Over the week, the technology and discretionary sectors pulled the S&P/ASX 200 (ASX: XJO) down 0.5%, while US markets delivered their third-straight week of gains.
Here are my three key ASX takeaways from the week.
This time is different
This may come back to bite me, but could this time actually be different? The longer the bull market extends the more calls come regarding this being the biggest speculative bubble in history, or that the market is trading at ridiculous valuations.
Naturally, we make comparisons to the most recent catastrophic events, like the GFC or Dot Com bubble, yet is there really that much to compare? The Dot Com occurred at the beginning of the digital age, and the GFC from a massive run-up of leverage.

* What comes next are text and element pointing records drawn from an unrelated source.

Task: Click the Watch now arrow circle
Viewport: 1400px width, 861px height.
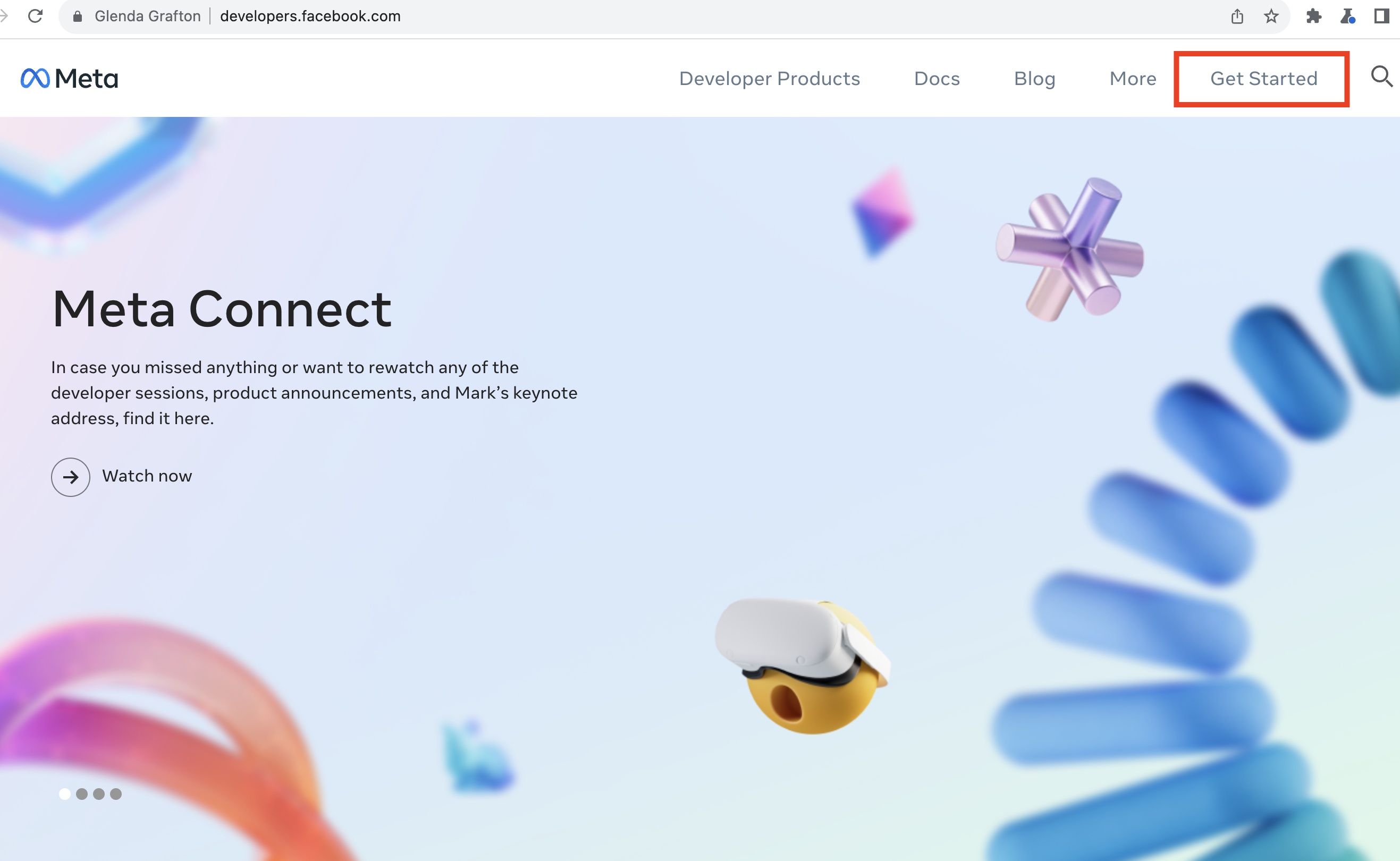Action: click(x=71, y=477)
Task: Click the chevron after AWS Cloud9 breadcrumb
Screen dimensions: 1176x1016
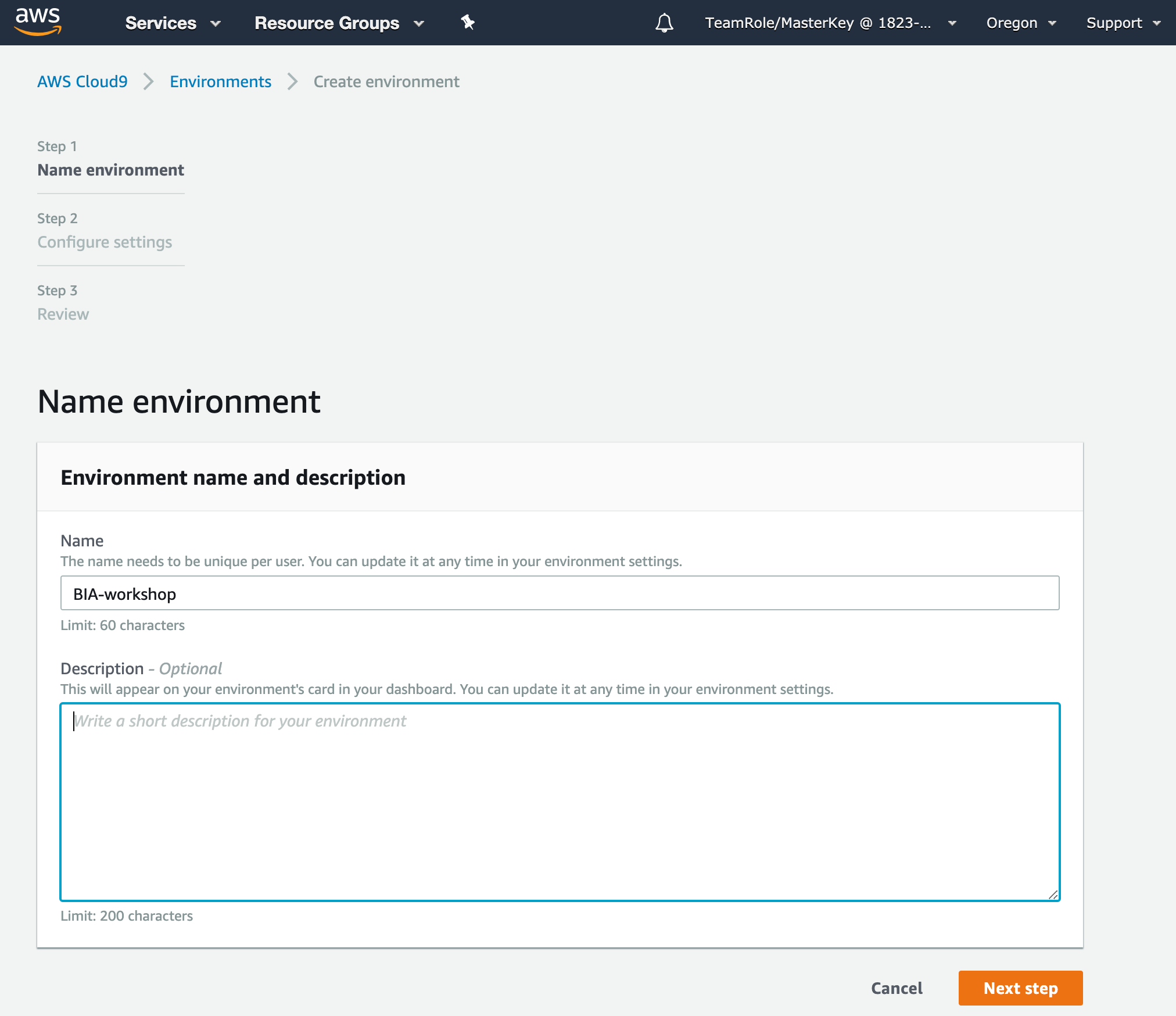Action: pos(149,82)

We continue to be faced with an ageing demographic and deflationary technology advancement, and as we have seen in history, forecasters have been great at predicting the last two bear markets on more than a dozen occasions.
Transitory growth or inflation
Comments from the Federal Reserve and RBA during the week around the less certain nature of the economic recovery have me asking whether it is actually growth, not inflation that may be transitory?
With supply chains hit, the pandemic looking likely to extend into a third year and consumers still in shell shock, perhaps bets on a breakout in inflation are too hopeful; this would be a positive for ‘growth stocks’.
‘Extracting value’
Finally, IFM’s aggressive approach for Sydney Airport Holdings Pty Ltd (ASX: SYD) once again drew attention to the huge amount of corporate activity, with management focused on ‘extracting value’ in what seems to be a low growth environment.
Demergers, IPOs, asset sales and acquisitions appear to be in vogue as management seeks to deliver any growth at all.